The story of Sprint has been long and often tragic. That saga could be coming to an end, however, as the Department of Justice has approved the purchase of Sprint by T-Mobile USA. The FCC has already approved the merger. At this point, the only thing standing in the way of the $26.5 billion deal is a lawsuit filed by a dozen attorneys general claiming that the merger would reduce competition and raise prices.
The agreement with the DoJ will likely help alleviate some of the fears of these state representatives. While the combination of the #3 and #4 would reduce the number of current carriers, a new challenger has appeared in the form of DISH Network. The company has purchased spectrum in several auctions, with rumors circulating that the company planned to launch its own wireless network, but that has never come to fruition. This deal, however, brings the rumors to fruition, with DISH purchasing Boost Mobile, Virgin Mobile, and Sprint prepaid from Sprint.

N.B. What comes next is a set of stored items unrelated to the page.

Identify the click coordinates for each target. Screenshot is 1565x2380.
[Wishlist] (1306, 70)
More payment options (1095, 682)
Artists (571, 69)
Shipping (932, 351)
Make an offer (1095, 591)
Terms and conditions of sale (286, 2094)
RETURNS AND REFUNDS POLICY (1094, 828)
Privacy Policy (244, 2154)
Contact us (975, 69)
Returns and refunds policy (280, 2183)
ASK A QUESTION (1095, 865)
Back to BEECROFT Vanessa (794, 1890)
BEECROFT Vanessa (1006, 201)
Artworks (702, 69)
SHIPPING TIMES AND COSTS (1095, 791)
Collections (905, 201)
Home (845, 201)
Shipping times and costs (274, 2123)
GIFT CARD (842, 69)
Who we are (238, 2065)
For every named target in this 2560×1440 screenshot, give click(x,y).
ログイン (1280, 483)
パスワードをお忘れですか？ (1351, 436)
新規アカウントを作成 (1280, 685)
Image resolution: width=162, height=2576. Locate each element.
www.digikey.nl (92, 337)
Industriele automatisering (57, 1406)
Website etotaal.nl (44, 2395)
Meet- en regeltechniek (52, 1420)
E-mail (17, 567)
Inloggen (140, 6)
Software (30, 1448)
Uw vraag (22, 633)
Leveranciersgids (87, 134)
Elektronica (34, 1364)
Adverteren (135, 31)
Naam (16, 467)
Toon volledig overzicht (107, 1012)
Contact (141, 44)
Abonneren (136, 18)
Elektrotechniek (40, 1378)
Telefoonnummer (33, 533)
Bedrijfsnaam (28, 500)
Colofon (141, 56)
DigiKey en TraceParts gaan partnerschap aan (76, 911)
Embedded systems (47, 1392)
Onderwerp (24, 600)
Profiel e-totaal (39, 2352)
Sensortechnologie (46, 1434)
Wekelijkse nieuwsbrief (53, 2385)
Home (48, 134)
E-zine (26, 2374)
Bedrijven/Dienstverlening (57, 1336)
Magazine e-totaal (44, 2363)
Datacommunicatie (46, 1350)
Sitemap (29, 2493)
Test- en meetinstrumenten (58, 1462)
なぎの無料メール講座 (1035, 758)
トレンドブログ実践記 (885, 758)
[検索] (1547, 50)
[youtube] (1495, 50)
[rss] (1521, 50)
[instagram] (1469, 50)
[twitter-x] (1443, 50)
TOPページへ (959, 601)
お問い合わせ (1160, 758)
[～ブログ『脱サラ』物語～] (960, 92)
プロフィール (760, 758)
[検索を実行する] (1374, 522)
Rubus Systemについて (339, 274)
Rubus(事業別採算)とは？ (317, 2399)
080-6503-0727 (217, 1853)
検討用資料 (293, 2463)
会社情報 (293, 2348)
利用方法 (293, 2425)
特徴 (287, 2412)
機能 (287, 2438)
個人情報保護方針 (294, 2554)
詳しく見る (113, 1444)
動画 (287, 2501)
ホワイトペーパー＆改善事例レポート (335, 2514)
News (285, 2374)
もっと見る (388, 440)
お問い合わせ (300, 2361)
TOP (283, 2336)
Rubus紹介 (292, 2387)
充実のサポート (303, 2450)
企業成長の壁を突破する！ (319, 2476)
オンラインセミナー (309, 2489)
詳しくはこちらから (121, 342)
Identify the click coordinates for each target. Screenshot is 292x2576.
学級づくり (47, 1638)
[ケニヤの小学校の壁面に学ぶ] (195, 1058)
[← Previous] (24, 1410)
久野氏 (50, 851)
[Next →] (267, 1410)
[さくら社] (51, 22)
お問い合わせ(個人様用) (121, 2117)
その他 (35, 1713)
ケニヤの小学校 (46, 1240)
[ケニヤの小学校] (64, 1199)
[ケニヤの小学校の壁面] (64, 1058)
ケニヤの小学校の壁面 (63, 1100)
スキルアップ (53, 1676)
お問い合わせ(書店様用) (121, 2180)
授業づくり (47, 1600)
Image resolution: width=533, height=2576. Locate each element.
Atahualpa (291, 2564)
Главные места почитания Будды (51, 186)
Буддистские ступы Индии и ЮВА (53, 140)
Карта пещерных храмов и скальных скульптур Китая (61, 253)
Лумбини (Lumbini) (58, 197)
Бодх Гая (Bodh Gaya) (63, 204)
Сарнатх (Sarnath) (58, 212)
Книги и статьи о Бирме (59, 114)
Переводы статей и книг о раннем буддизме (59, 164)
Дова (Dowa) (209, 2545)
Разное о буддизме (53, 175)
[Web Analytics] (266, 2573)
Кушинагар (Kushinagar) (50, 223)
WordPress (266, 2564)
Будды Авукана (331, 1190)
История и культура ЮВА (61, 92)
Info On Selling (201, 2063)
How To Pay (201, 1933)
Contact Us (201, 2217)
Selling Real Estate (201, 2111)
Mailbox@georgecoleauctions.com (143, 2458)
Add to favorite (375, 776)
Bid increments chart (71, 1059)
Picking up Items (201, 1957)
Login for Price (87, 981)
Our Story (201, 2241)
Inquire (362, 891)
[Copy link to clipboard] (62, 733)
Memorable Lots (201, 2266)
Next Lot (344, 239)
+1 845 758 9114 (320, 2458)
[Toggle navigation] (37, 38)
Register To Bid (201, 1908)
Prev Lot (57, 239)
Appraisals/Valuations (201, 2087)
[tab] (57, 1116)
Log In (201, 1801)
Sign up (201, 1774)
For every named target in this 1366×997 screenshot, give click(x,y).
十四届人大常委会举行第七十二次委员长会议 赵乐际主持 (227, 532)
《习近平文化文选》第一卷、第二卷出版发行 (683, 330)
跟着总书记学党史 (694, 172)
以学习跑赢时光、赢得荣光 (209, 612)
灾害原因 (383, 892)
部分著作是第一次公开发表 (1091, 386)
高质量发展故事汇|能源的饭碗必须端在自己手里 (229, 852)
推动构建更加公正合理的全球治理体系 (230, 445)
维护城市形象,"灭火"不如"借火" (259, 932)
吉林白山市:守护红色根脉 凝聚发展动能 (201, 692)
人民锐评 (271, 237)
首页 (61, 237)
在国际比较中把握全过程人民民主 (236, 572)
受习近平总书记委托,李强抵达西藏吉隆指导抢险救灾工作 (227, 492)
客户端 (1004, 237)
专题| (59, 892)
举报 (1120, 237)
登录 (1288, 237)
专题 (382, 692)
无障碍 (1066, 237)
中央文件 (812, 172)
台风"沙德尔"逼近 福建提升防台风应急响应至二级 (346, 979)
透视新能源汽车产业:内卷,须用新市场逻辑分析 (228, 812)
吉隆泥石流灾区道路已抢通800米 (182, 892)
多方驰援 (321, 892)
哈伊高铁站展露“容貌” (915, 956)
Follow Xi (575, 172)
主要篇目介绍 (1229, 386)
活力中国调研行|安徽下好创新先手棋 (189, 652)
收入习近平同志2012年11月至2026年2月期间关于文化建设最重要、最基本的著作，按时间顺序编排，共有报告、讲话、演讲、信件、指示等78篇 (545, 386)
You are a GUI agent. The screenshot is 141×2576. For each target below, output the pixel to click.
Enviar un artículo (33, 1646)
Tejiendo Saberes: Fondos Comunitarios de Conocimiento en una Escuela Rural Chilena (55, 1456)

In addition to purchasing existing customers, in the form of the prepaid brands, DISH has also made some promises of their own. Between now and 2023, the company has promised to build out a 5G network that will cover 70 percent of the population. They will also gain access to T-Mobile's networks for 7 years, which will allow them to continue to operate the existing prepaid business, and even begin building out their own service in the short term. T-Mobile has also made promises, including holding pricing for both the Sprint and T-Mobile sides of the merger steady for at least 3 years. In addition, everyone involved promises to allow phone unlocking following a pretty liberal set of rules.
Ironically, this merger will leave T-Mobile in a familiar position, and one that began the downfall of the Sprint brand nearly 15 years ago. T-Mobile's current network is 5G, 4G LTE, and 3G and voice on GSM, while Sprint's network structure is 5G, 4G LTE, and 3G and voice on CDMA. This means that T-Mobile will have to maintain two competing networks for many of Sprint's existing users, while some Sprint phones (like iPhone) will be able to be migrated seamlessly. T-Mobile has experience with this, as their purchase of MetroPCS came along with CDMA technology (the PCS in MetroPCS), which they eventually retired.
Sprint's similar situation did not go as well. In 2005, the company purchased Nextel. Calling it a merger of equals, the two companies became Sprint Nextel, and both networks were maintained. At the time, Sprint was running entirely on CDMA, while Nextel was running on a completely incompatible system called iDEN. Sprint was an entirely digital network, while Nextel was entirely analog. This mistake cost the company dearly, causing network quality issues for both networks, ultimately damaging the brand image of Sprint, from which it never really recovered. The Nextel network was eventually retired, dinging the image even more.
At the dawn of 4G technology, the company wanted to get out ahead of the trend. Since the current network was based on CDMA, they decided to continue down that path, supporting the 4G WiMax standard. While Sprint was first with 4G, they bet on the wrong horse, meaning that they couldn't make any agreements with the other network for 4G roaming, nor could they participate in shared towers and repeaters. Eventually, they had to abandon the WiMax network and build a second 4G infrastructure, this time supporting the LTE standard, based on GSM technology.
So, while dueling networks caused Sprint's current troubles, T-Mobile's experience supporting and retiring Metro's CDMA network suggests that this could ultimately work in everyone's favor. However, it is far from a sure thing, and could still be shot down by the collection of states still fighting.